■ **Written problem**: Rewrite the items from the line containing "The width and" through the end of the records, replacing "Honeymoon" with "Wedding" and changing nothing else. Leave the pictures out.

(Records from a pointing dataset)

========================================================================

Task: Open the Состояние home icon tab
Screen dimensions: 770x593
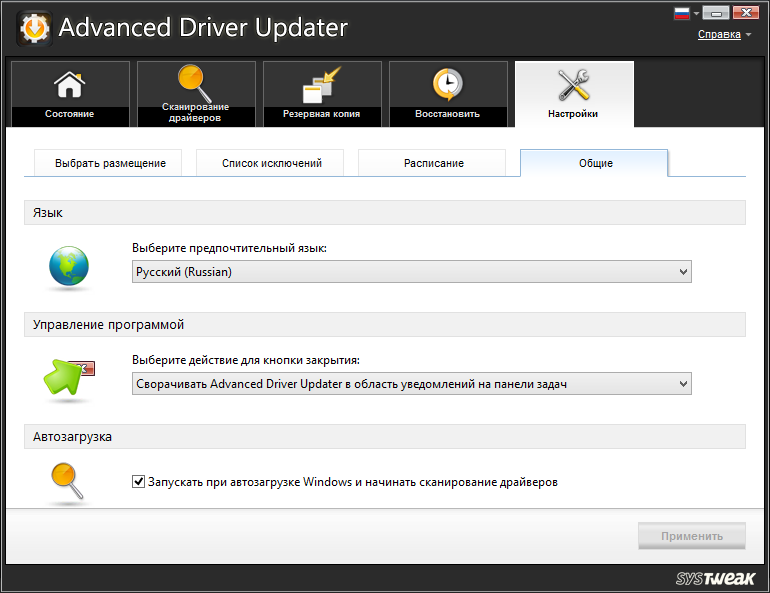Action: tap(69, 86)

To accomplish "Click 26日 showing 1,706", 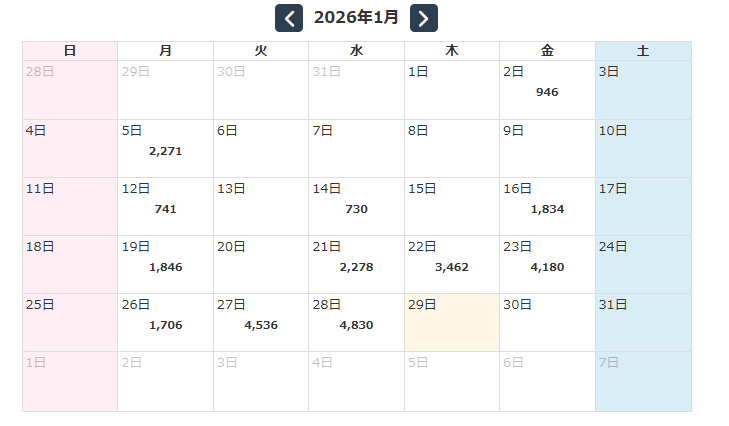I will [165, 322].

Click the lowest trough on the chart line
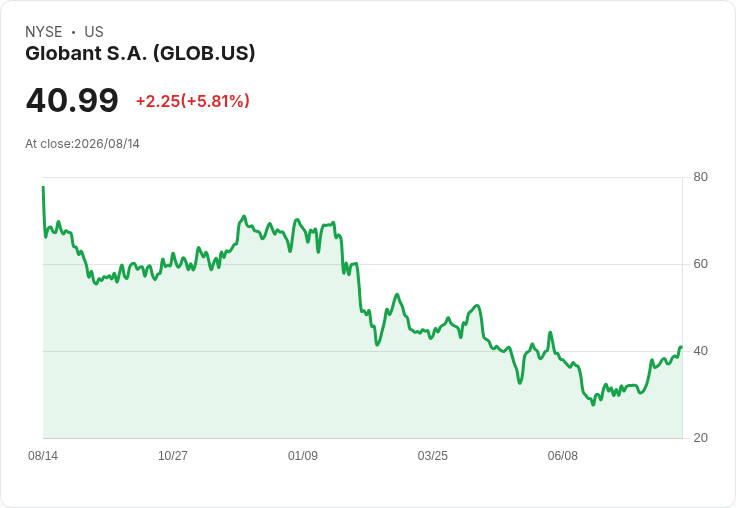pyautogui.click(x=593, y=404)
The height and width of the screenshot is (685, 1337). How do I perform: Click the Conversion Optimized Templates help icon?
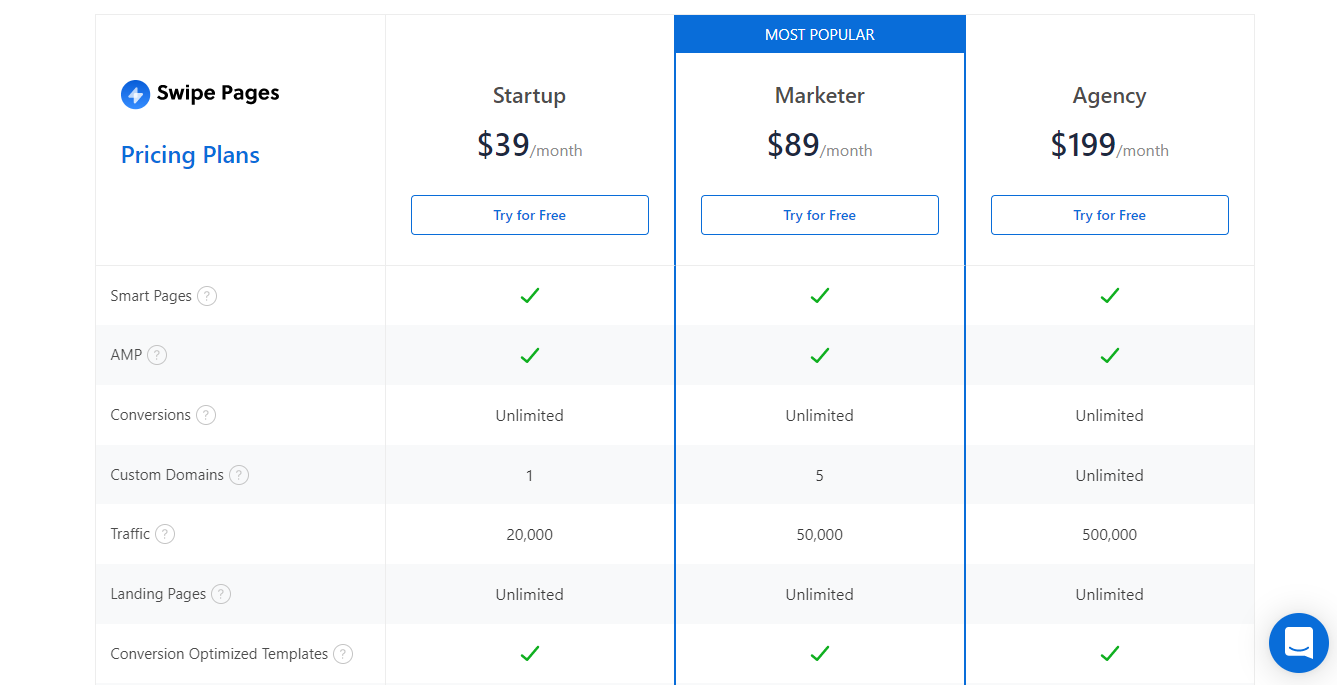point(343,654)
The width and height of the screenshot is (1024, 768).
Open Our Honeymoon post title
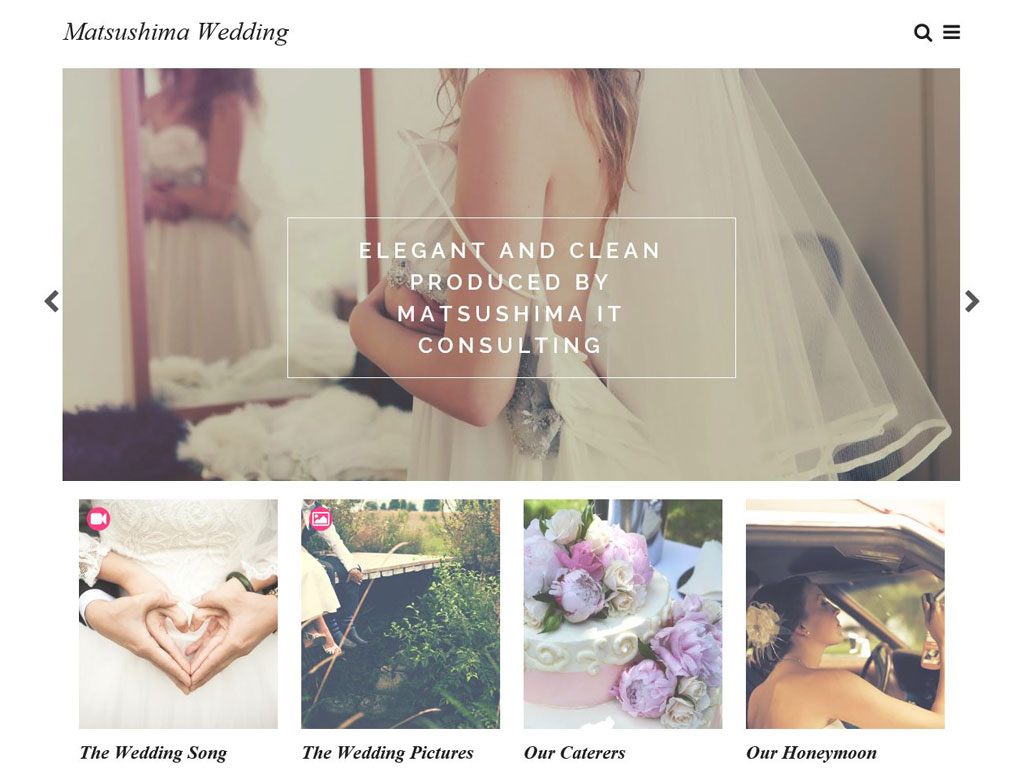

========================================================================

■ **Written solution**:
The width and height of the screenshot is (1024, 768).
Open Our Wedding post title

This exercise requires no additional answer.